### EXCERPT PROVIDED

Both ways may have a structure like: There are two sub-allocators, one for normal memory, another for "reuseable" memory. We can provide APIs like with alloc_mode('normal'): ... for users to control it, or automatically derive from user intents.

Just quick and naive brainstorms, I have not done experiments yet.

fzyzcjy · 2024-12-27T12:10:50Z

Find a little bit of time to quickly hacked an experiment for the last brainstorm.

Design

Use LD_PRELOAD to quickly hijack the cudaMalloc to do the cuMemCreate+cuMemMap.
Then, when we want to release memory occupation (hack_release_occupation in the code below), we simply cuMemUnmap+cuMemRelease the physical memory, while keeping the virtual memory address.

######

TO-DO LIST:
1. List every CUDA memory function named in the forum excerpt.
2. Please reproduce the forum excerpt from "Both ways may" up to and including "the last brainstorm.".

### DATA SEGMENT

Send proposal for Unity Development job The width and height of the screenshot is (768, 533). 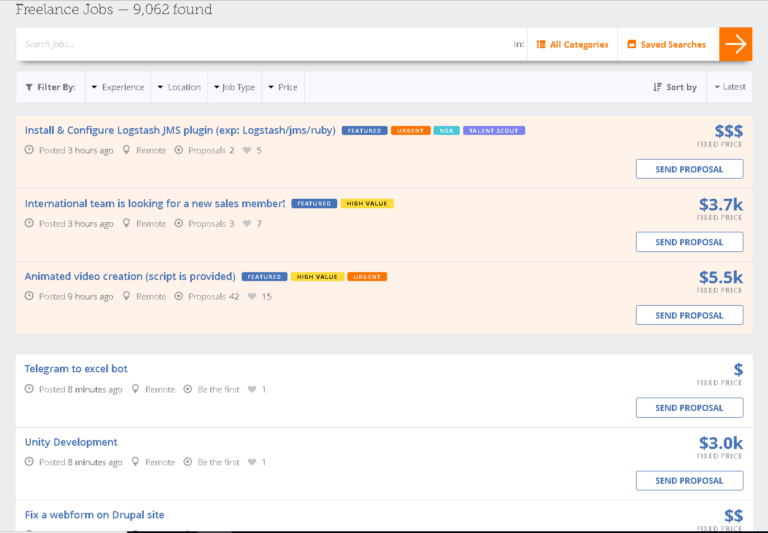coord(689,481)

######

THE RESULTS:
1.
cudaMalloc
cuMemCreate
cuMemMap
cuMemUnmap
cuMemRelease

2.
Both ways may have a structure like: There are two sub-allocators, one for normal memory, another for "reuseable" memory. We can provide APIs like with alloc_mode('normal'): ... for users to control it, or automatically derive from user intents.

Just quick and naive brainstorms, I have not done experiments yet.

fzyzcjy · 2024-12-27T12:10:50Z

Find a little bit of time to quickly hacked an experiment for the last brainstorm.